Does AI Illustration Turn Green? A Thorough Comparison of VAE Precision and Color Accuracy Between SDXL and Flux!

2026-4-192026-5-5

an_animated_female_character_with_silver_hair_and_blue_eyes_wears_a_white_uniform_with_a_blue_ribbon_and_a_red_ribbon,_set_against_a_dark_background_with_a_sta

SDXL’s VAE tends to shift toward green
Flux’s VAE offers high precision
Introduction of SDXL_anime_natural_vae

Introduction

Hello, this is Easygoing.

This time, I’d like to take a closer look at VAE, a topic that always comes up in image generation AI.

Anime illustration of a silver-haired girl wearing a white uniform — Today’s topic: VAE

AI Image Generation Requires Massive Computation

AI image generation involves repeatedly performing matrix operations, which demands enormous computational power.

Modern image generation AI models use a specialized AI model called VAE (Variational Auto Encoder) to compress the image space and perform calculations more efficiently.


flowchart LR

A1(Original Image)

subgraph VAE

B1(VAE Encode)
D1(VAE Decode)

end

subgraph Latent Space

C1(Latent Image)

end

E1(Generated Image)

A1-->B1
B1-->C1
C1-->D1
D1-->E1

The compressed space created by the VAE is called the latent space, and the images processed within it are specifically referred to as latent images.

Standard Information Volume is 1024 x 1024 x 3

In image generation AI models from SDXL onward, the standard resolution is set to 1024 x 1024.

Anime illustration of a silver-haired girl in a white uniform smiling at the viewer — 1024 x 1024 x 3 channels is standard

Furthermore, in the RGB color space we use, there are three color channels — Red, Green, and Blue — resulting in a total information volume of 1024 x 1024 x 3.

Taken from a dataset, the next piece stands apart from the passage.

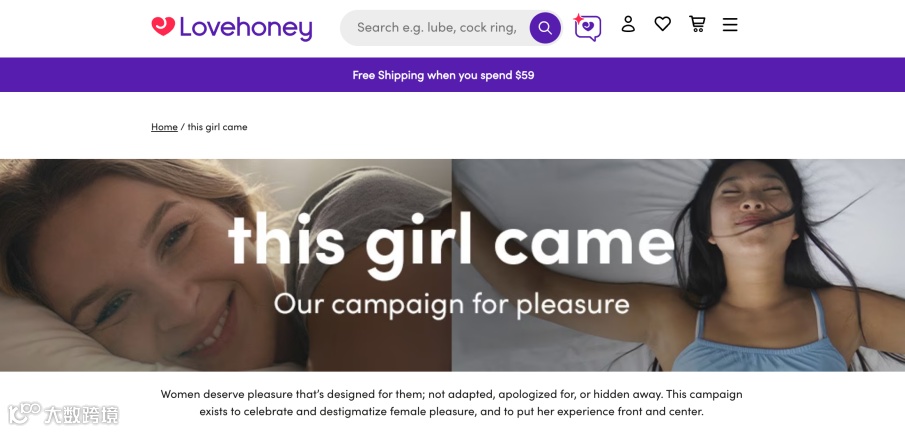Click the campaign description paragraph text
905x432 pixels.
451,403
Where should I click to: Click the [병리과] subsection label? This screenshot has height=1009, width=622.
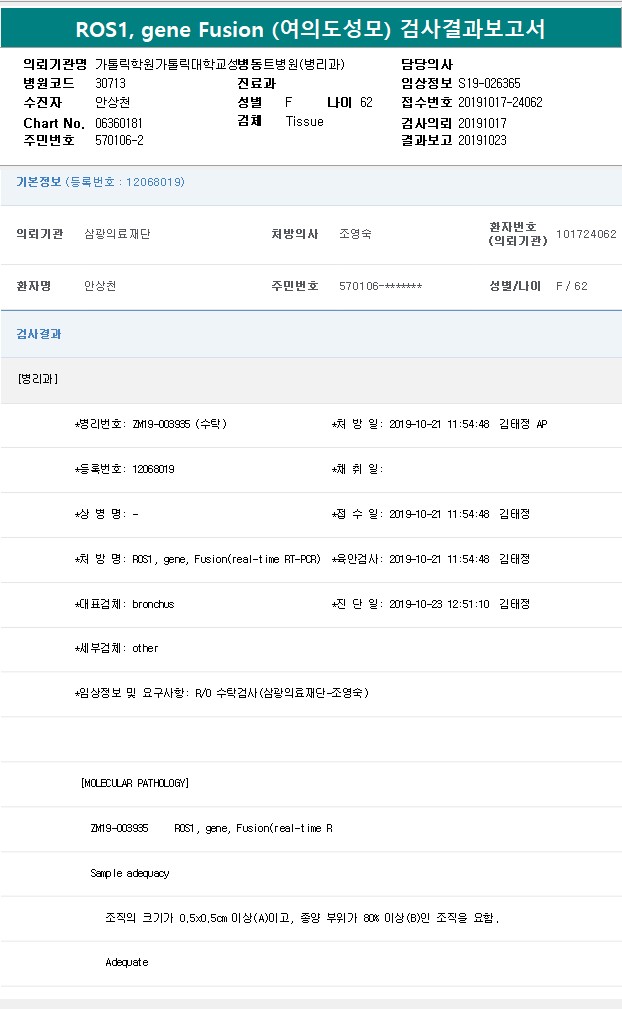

VAE Compresses It to 1/48th!

Looking at the major VAEs in chronological order, they have evolved as follows: SD1.5_vae → SDXL_0.9_vae → Flux.1_vae → Flux.2_vae.

gantt
    title VAE Roadmap
    dateFormat YYYY-MM-DD
    tickInterval 12month
	axisFormat %Y

    section Stability AI
        Stable Diffusion 1 : done, 2022-08-22, 2026-04-18
        Stable Diffusion XL 0.9 : done, 2023-06-22, 2026-04-18
        
    section Black Forest Labs
        Flux.1 : 2024-08-01, 2026-04-18
        Flux.2 : 2025-11-25, 2026-04-18

Model	SD_1.5_vae	SDXL_0.9_vae	Flux.1_vae	Flux.2_vae
Original Resolution	512 x 512 x 3	1024 x 1024 x 3	1024 x 1024 x 3	1024 x 1024 x 3
Latent Resolution	64 x 64 x 4	128 x 128 x 4	128 x 128 x 16	128 x 128 x 32
Compression Ratio	1/48	1/48	1/12	1/6
Representative Models	SD1.5	SDXL	Flux.1 HiDream Z-Image	Flux.2

Among them, SDXL_0.9_vae compresses the vertical and horizontal resolution to 128 x 128 (1/8th of the original) and converts the channels into 4 dedicated latent channels, thereby reducing the total information volume to 1/48th of the original.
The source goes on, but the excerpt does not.